川尻将由監督による初の長編ラブストーリー映画『CHERRY AND VIRGIN』が、カナダ・モントリオールで開催されている北米最大級のジャンル映画祭「第30回ファンタジア国際映画祭」で長編アニメ部門の観客賞・金賞を受賞した。
川尻監督は、短編デビューアニメーション映画『ある日本の絵描き少年』(2018)で、第40回ぴあフィルムフェスティバル準グランプリ、第23回文化庁メディア芸術祭アニメーション部門優秀賞、第74回毎日映画コンクール大藤信郎賞など数々の映画賞を受賞した経歴の持ち主。先日発表された同映画祭のAnimation Plus部門の今敏コンペティションにおける審査員特別賞受賞と併せてダブル受賞の快挙となった。
本作は、創作に悩みくすぶりつづけるエロ漫画家の本田遼と、プロ作家になる夢に挫折した腐女子で現実の男性に苦手意識を持つ榎本亜美という、30歳前後の互いにリアルな恋愛をしたことがない二人が、あるきっかけを通して偶然出会い、とまどいながらも他者と交わって生きることの“苦しさ”と“愛おしさ”を知っていくさまが、現代のサブカルチャーを通して描かれる“普遍的なラブストーリー“ 。

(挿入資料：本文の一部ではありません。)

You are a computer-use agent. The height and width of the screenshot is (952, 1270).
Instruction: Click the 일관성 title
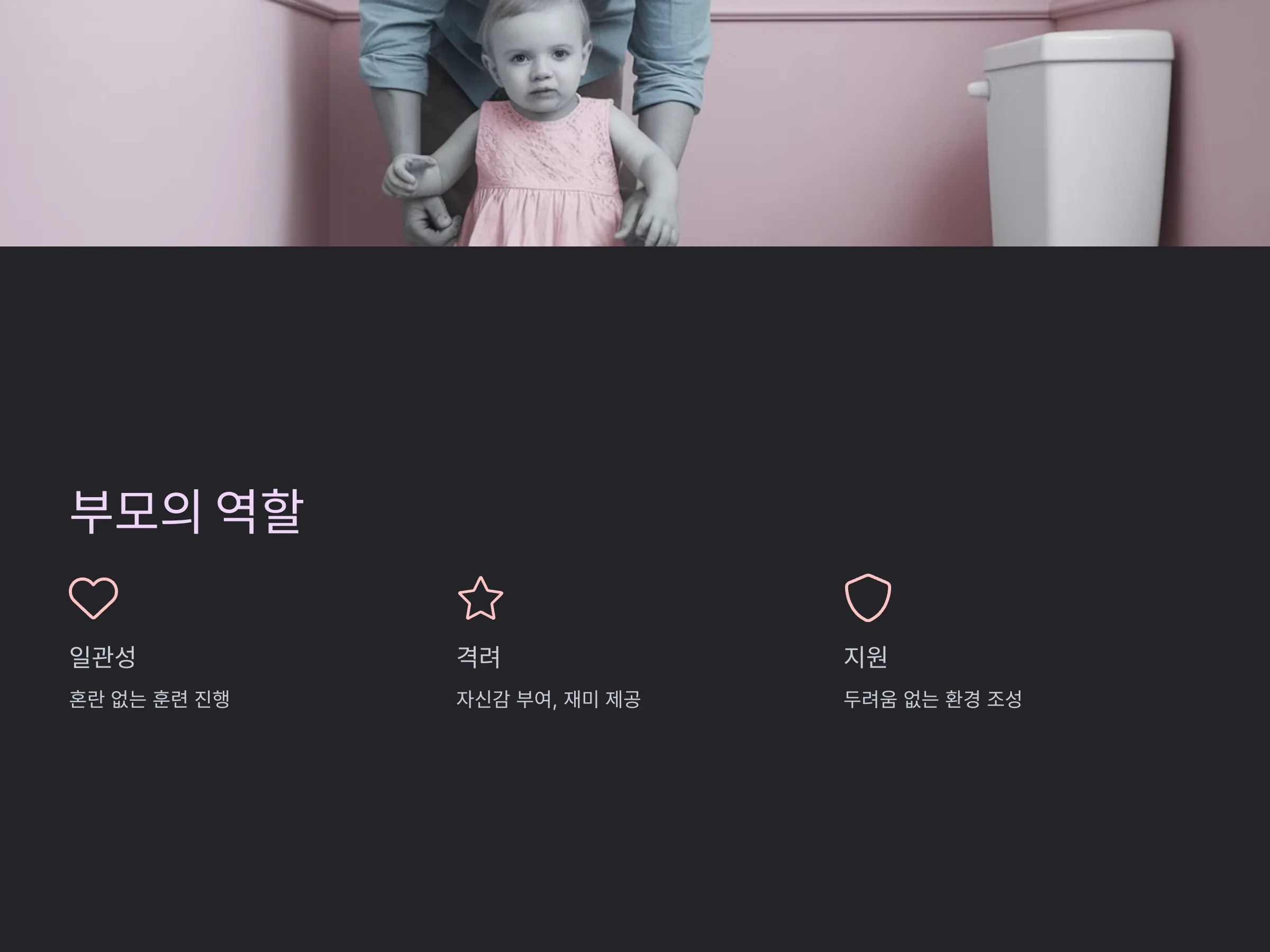click(x=103, y=657)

川尻監督の前作『ある日本の絵描き少年』と同様に実写映像素材をベースにしてアニメーションを制作する“ロトスコープ”と呼ばれる手法によって制作されている。アニメーションをベースにしながらも、実写、漫画の要素を取り入れ、制作に参加するクリエーターのさまざまなデザインと世界観が1つのシーン内に描き出されるという、川尻の独創的な従来のアニメーションの枠を超えた映像表現が見どころとなっている。